_Request_
Convert the lines below into a JSON list of strings, one string per line with blank lines omitted, starting with the line that contains "Click the round K avatar in profile popup" and going on through the line that contains "Action: coord(341,28)".

Rows from a dataset:
== == ==
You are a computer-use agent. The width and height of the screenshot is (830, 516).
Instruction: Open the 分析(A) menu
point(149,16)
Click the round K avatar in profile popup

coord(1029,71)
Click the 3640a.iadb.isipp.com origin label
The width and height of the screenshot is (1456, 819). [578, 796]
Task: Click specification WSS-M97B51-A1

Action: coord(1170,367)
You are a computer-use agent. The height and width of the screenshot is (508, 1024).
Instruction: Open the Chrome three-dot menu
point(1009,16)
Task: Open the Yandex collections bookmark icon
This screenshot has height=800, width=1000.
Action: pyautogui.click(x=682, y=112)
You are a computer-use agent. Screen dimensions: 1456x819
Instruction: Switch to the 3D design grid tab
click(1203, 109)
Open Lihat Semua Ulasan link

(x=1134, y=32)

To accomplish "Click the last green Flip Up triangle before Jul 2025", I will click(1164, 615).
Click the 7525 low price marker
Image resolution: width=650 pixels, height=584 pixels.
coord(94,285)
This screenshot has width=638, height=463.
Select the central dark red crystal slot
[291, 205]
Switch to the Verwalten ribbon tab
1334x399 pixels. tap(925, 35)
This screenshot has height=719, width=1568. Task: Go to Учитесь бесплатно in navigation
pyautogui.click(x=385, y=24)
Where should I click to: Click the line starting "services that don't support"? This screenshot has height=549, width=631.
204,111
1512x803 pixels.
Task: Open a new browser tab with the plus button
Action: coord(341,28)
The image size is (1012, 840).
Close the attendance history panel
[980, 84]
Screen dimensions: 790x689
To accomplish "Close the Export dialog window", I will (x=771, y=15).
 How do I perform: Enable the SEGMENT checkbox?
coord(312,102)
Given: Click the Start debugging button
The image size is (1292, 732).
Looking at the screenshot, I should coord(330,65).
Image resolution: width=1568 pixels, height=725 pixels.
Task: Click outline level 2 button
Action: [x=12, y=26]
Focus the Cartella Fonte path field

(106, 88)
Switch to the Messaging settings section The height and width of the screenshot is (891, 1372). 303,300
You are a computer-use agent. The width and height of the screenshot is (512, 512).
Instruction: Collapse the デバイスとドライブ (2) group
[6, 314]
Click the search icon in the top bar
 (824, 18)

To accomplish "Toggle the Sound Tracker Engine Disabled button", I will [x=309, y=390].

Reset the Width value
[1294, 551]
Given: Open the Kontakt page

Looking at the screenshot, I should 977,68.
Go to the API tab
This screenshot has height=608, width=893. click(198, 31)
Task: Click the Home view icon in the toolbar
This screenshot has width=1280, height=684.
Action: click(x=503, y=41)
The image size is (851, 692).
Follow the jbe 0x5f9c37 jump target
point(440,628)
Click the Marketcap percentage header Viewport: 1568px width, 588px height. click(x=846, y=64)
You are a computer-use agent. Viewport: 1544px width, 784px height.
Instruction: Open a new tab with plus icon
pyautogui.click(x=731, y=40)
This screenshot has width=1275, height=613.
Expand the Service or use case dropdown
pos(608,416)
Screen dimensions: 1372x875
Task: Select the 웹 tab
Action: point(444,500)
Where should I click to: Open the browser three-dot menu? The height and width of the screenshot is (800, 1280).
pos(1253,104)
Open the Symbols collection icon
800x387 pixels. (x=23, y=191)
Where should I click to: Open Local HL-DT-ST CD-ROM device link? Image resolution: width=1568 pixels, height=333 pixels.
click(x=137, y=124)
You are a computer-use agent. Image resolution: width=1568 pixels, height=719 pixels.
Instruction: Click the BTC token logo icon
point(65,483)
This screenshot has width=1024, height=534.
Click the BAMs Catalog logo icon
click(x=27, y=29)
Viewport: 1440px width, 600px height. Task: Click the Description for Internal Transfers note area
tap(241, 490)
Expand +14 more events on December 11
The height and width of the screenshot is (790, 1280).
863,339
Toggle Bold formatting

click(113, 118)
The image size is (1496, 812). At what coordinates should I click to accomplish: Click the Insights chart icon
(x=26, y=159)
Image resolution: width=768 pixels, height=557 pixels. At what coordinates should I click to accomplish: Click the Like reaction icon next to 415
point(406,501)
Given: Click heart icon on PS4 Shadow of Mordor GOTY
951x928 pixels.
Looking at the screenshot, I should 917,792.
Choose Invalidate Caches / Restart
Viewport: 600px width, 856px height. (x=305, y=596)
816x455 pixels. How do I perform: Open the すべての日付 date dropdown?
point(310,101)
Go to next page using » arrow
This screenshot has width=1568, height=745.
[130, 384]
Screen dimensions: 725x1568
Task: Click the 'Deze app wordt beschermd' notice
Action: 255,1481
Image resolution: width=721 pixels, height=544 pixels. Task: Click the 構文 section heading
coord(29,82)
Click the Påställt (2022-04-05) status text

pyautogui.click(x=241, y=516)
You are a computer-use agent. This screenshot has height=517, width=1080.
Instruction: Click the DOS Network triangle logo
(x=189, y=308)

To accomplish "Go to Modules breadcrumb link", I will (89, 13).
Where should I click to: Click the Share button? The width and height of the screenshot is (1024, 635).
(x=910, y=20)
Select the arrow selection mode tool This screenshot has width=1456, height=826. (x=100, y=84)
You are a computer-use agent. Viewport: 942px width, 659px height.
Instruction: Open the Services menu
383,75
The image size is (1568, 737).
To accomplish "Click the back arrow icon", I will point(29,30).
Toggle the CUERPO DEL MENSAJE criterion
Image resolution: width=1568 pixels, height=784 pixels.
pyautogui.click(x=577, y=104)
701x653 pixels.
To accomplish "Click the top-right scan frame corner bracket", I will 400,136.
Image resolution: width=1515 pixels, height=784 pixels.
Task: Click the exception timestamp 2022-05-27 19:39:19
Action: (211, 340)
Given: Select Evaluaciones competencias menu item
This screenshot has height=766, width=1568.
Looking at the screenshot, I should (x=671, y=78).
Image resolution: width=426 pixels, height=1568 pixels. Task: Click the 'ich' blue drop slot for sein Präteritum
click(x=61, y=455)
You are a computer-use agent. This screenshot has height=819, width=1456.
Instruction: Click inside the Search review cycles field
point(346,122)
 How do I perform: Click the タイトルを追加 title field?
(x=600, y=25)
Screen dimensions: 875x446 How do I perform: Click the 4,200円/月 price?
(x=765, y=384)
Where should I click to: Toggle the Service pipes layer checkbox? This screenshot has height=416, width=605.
== == ==
_Correct answer_
[
  "Click the round K avatar in profile popup",
  "coord(1029,71)",
  "Click the 3640a.iadb.isipp.com origin label",
  "The width and height of the screenshot is (1456, 819). [578, 796]",
  "Task: Click specification WSS-M97B51-A1",
  "Action: coord(1170,367)",
  "You are a computer-use agent. The height and width of the screenshot is (508, 1024).",
  "Instruction: Open the Chrome three-dot menu",
  "point(1009,16)",
  "Task: Open the Yandex collections bookmark icon",
  "This screenshot has height=800, width=1000.",
  "Action: pyautogui.click(x=682, y=112)",
  "You are a computer-use agent. Screen dimensions: 1456x819",
  "Instruction: Switch to the 3D design grid tab",
  "click(1203, 109)",
  "Open Lihat Semua Ulasan link",
  "(x=1134, y=32)",
  "To accomplish \"Click the last green Flip Up triangle before Jul 2025\", I will click(1164, 615).",
  "Click the 7525 low price marker",
  "Image resolution: width=650 pixels, height=584 pixels.",
  "coord(94,285)",
  "This screenshot has width=638, height=463.",
  "Select the central dark red crystal slot",
  "[291, 205]",
  "Switch to the Verwalten ribbon tab",
  "1334x399 pixels. tap(925, 35)",
  "This screenshot has height=719, width=1568. Task: Go to Учитесь бесплатно in navigation",
  "pyautogui.click(x=385, y=24)",
  "Where should I click to: Click the line starting \"services that don't support\"? This screenshot has height=549, width=631.",
  "204,111",
  "1512x803 pixels.",
  "Task: Open a new browser tab with the plus button",
  "Action: coord(341,28)"
]